[Stored records]
[Start of Attachment]

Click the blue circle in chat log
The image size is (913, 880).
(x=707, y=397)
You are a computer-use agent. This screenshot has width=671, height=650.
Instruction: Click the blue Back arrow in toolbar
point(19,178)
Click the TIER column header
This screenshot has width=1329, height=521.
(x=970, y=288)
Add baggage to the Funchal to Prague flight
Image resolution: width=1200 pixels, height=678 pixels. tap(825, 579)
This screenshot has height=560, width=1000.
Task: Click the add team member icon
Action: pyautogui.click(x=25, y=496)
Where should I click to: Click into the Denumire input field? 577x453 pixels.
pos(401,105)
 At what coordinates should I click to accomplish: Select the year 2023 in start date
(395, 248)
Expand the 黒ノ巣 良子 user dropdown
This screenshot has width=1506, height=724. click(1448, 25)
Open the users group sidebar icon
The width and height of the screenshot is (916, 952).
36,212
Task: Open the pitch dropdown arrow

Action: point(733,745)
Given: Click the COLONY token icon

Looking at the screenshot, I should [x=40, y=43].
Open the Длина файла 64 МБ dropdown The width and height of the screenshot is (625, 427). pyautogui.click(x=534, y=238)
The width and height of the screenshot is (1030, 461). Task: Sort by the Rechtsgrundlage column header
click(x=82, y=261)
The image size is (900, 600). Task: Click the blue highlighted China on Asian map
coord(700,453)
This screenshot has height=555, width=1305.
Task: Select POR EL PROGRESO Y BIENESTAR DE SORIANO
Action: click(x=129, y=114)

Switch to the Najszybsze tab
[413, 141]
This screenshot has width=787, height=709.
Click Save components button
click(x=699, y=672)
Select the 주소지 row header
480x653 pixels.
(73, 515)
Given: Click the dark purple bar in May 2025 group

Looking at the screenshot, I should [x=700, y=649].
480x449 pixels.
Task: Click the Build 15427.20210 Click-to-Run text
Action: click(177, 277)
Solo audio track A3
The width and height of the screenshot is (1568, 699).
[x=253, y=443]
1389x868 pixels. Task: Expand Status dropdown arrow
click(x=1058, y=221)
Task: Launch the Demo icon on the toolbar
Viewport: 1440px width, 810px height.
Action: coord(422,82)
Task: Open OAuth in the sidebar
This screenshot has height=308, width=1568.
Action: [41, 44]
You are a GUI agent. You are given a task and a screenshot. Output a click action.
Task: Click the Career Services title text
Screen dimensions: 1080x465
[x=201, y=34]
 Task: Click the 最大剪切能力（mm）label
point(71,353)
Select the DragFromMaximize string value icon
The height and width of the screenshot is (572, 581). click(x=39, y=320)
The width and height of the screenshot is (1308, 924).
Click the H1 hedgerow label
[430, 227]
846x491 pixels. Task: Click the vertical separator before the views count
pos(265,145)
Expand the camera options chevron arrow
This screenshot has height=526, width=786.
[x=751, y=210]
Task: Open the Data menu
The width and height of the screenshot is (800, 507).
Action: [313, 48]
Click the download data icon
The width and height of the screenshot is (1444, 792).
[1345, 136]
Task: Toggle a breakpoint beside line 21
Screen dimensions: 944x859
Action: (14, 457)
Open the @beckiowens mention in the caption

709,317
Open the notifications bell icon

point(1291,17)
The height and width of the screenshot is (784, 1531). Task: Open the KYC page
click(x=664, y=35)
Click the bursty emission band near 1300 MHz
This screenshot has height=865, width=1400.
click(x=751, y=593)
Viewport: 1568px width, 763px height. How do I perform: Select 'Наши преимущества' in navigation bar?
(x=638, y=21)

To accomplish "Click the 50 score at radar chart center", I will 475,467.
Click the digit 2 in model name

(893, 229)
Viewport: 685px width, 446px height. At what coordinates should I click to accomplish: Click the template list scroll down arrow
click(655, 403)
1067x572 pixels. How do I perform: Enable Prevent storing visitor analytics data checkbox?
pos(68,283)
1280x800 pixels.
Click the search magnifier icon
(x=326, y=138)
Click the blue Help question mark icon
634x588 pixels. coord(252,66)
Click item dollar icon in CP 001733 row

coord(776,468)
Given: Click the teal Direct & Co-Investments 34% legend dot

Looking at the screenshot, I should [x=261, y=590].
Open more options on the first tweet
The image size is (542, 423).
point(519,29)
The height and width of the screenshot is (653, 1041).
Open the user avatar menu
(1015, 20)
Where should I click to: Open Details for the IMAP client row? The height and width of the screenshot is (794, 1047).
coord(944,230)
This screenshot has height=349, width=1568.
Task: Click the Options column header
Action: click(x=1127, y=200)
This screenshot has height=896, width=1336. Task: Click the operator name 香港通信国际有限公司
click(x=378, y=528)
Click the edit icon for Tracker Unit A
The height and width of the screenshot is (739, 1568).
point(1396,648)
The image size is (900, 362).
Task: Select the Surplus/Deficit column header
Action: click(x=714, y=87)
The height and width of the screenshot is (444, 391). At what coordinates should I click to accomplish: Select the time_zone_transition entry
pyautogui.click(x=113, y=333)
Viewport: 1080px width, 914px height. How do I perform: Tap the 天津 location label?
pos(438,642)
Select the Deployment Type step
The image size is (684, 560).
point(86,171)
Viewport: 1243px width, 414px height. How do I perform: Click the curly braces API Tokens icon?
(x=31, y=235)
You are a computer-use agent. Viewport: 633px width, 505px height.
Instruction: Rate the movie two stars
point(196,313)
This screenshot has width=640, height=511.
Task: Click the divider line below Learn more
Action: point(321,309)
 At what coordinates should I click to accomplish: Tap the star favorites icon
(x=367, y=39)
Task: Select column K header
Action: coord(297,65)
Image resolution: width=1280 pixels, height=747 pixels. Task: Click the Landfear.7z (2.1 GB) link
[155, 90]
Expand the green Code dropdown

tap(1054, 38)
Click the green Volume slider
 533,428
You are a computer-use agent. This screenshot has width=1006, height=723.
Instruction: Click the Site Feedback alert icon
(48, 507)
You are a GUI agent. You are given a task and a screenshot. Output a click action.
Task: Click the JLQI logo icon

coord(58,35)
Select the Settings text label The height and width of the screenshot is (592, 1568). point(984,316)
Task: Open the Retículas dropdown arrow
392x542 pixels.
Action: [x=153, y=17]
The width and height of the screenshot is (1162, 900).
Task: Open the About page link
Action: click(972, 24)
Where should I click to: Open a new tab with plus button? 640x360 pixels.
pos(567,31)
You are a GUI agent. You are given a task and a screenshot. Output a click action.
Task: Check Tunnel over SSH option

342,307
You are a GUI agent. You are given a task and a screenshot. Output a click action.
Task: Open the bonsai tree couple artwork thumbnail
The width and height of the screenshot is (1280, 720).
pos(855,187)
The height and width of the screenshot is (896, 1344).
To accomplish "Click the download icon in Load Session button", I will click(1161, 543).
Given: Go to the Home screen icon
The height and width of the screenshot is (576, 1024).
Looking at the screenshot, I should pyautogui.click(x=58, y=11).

[End of Attachment]

WHAT IS REQUIRED -
The data above should be duplicated exactly and completely.

WRITTEN SOLUTION -
Click the blue circle in chat log
The image size is (913, 880).
(x=707, y=397)
You are a computer-use agent. This screenshot has width=671, height=650.
Instruction: Click the blue Back arrow in toolbar
point(19,178)
Click the TIER column header
This screenshot has width=1329, height=521.
(x=970, y=288)
Add baggage to the Funchal to Prague flight
Image resolution: width=1200 pixels, height=678 pixels. tap(825, 579)
This screenshot has height=560, width=1000.
Task: Click the add team member icon
Action: pyautogui.click(x=25, y=496)
Where should I click to: Click into the Denumire input field? 577x453 pixels.
pos(401,105)
 At what coordinates should I click to accomplish: Select the year 2023 in start date
(395, 248)
Expand the 黒ノ巣 良子 user dropdown
This screenshot has width=1506, height=724. click(1448, 25)
Open the users group sidebar icon
The width and height of the screenshot is (916, 952).
36,212
Task: Open the pitch dropdown arrow

Action: point(733,745)
Given: Click the COLONY token icon

Looking at the screenshot, I should [x=40, y=43].
Open the Длина файла 64 МБ dropdown The width and height of the screenshot is (625, 427). pyautogui.click(x=534, y=238)
The width and height of the screenshot is (1030, 461). Task: Sort by the Rechtsgrundlage column header
click(x=82, y=261)
The image size is (900, 600). Task: Click the blue highlighted China on Asian map
coord(700,453)
This screenshot has height=555, width=1305.
Task: Select POR EL PROGRESO Y BIENESTAR DE SORIANO
Action: click(x=129, y=114)

Switch to the Najszybsze tab
[413, 141]
This screenshot has width=787, height=709.
Click Save components button
click(x=699, y=672)
Select the 주소지 row header
480x653 pixels.
(73, 515)
Given: Click the dark purple bar in May 2025 group

Looking at the screenshot, I should [x=700, y=649].
480x449 pixels.
Task: Click the Build 15427.20210 Click-to-Run text
Action: click(177, 277)
Solo audio track A3
The width and height of the screenshot is (1568, 699).
[x=253, y=443]
1389x868 pixels. Task: Expand Status dropdown arrow
click(x=1058, y=221)
Task: Launch the Demo icon on the toolbar
Viewport: 1440px width, 810px height.
Action: coord(422,82)
Task: Open OAuth in the sidebar
This screenshot has height=308, width=1568.
Action: [41, 44]
You are a GUI agent. You are given a task and a screenshot. Output a click action.
Task: Click the Career Services title text
Screen dimensions: 1080x465
[x=201, y=34]
 Task: Click the 最大剪切能力（mm）label
point(71,353)
Select the DragFromMaximize string value icon
The height and width of the screenshot is (572, 581). click(x=39, y=320)
The width and height of the screenshot is (1308, 924).
Click the H1 hedgerow label
[430, 227]
846x491 pixels. Task: Click the vertical separator before the views count
pos(265,145)
Expand the camera options chevron arrow
This screenshot has height=526, width=786.
[x=751, y=210]
Task: Open the Data menu
The width and height of the screenshot is (800, 507).
Action: [313, 48]
Click the download data icon
The width and height of the screenshot is (1444, 792).
[1345, 136]
Task: Toggle a breakpoint beside line 21
Screen dimensions: 944x859
Action: (14, 457)
Open the @beckiowens mention in the caption

709,317
Open the notifications bell icon

point(1291,17)
The height and width of the screenshot is (784, 1531). Task: Open the KYC page
click(x=664, y=35)
Click the bursty emission band near 1300 MHz
This screenshot has height=865, width=1400.
click(x=751, y=593)
Viewport: 1568px width, 763px height. How do I perform: Select 'Наши преимущества' in navigation bar?
(x=638, y=21)

To accomplish "Click the 50 score at radar chart center", I will 475,467.
Click the digit 2 in model name

(893, 229)
Viewport: 685px width, 446px height. At what coordinates should I click to accomplish: Click the template list scroll down arrow
click(655, 403)
1067x572 pixels. How do I perform: Enable Prevent storing visitor analytics data checkbox?
pos(68,283)
1280x800 pixels.
Click the search magnifier icon
(x=326, y=138)
Click the blue Help question mark icon
634x588 pixels. coord(252,66)
Click item dollar icon in CP 001733 row

coord(776,468)
Given: Click the teal Direct & Co-Investments 34% legend dot

Looking at the screenshot, I should [x=261, y=590].
Open more options on the first tweet
The image size is (542, 423).
point(519,29)
The height and width of the screenshot is (653, 1041).
Open the user avatar menu
(1015, 20)
Where should I click to: Open Details for the IMAP client row? The height and width of the screenshot is (794, 1047).
coord(944,230)
This screenshot has height=349, width=1568.
Task: Click the Options column header
Action: click(x=1127, y=200)
This screenshot has height=896, width=1336. Task: Click the operator name 香港通信国际有限公司
click(x=378, y=528)
Click the edit icon for Tracker Unit A
The height and width of the screenshot is (739, 1568).
point(1396,648)
The image size is (900, 362).
Task: Select the Surplus/Deficit column header
Action: click(x=714, y=87)
The height and width of the screenshot is (444, 391). At what coordinates should I click to accomplish: Select the time_zone_transition entry
pyautogui.click(x=113, y=333)
Viewport: 1080px width, 914px height. How do I perform: Tap the 天津 location label?
pos(438,642)
Select the Deployment Type step
The image size is (684, 560).
point(86,171)
Viewport: 1243px width, 414px height. How do I perform: Click the curly braces API Tokens icon?
(x=31, y=235)
You are a computer-use agent. Viewport: 633px width, 505px height.
Instruction: Rate the movie two stars
point(196,313)
This screenshot has width=640, height=511.
Task: Click the divider line below Learn more
Action: point(321,309)
 At what coordinates should I click to accomplish: Tap the star favorites icon
(x=367, y=39)
Task: Select column K header
Action: coord(297,65)
Image resolution: width=1280 pixels, height=747 pixels. Task: Click the Landfear.7z (2.1 GB) link
[155, 90]
Expand the green Code dropdown

tap(1054, 38)
Click the green Volume slider
 533,428
You are a computer-use agent. This screenshot has width=1006, height=723.
Instruction: Click the Site Feedback alert icon
(48, 507)
You are a GUI agent. You are given a task and a screenshot. Output a click action.
Task: Click the JLQI logo icon

coord(58,35)
Select the Settings text label The height and width of the screenshot is (592, 1568). point(984,316)
Task: Open the Retículas dropdown arrow
392x542 pixels.
Action: [x=153, y=17]
The width and height of the screenshot is (1162, 900).
Task: Open the About page link
Action: click(972, 24)
Where should I click to: Open a new tab with plus button? 640x360 pixels.
pos(567,31)
You are a GUI agent. You are given a task and a screenshot. Output a click action.
Task: Check Tunnel over SSH option

342,307
You are a GUI agent. You are given a task and a screenshot. Output a click action.
Task: Open the bonsai tree couple artwork thumbnail
The width and height of the screenshot is (1280, 720).
pos(855,187)
The height and width of the screenshot is (896, 1344).
To accomplish "Click the download icon in Load Session button", I will click(1161, 543).
Given: Go to the Home screen icon
The height and width of the screenshot is (576, 1024).
Looking at the screenshot, I should pyautogui.click(x=58, y=11).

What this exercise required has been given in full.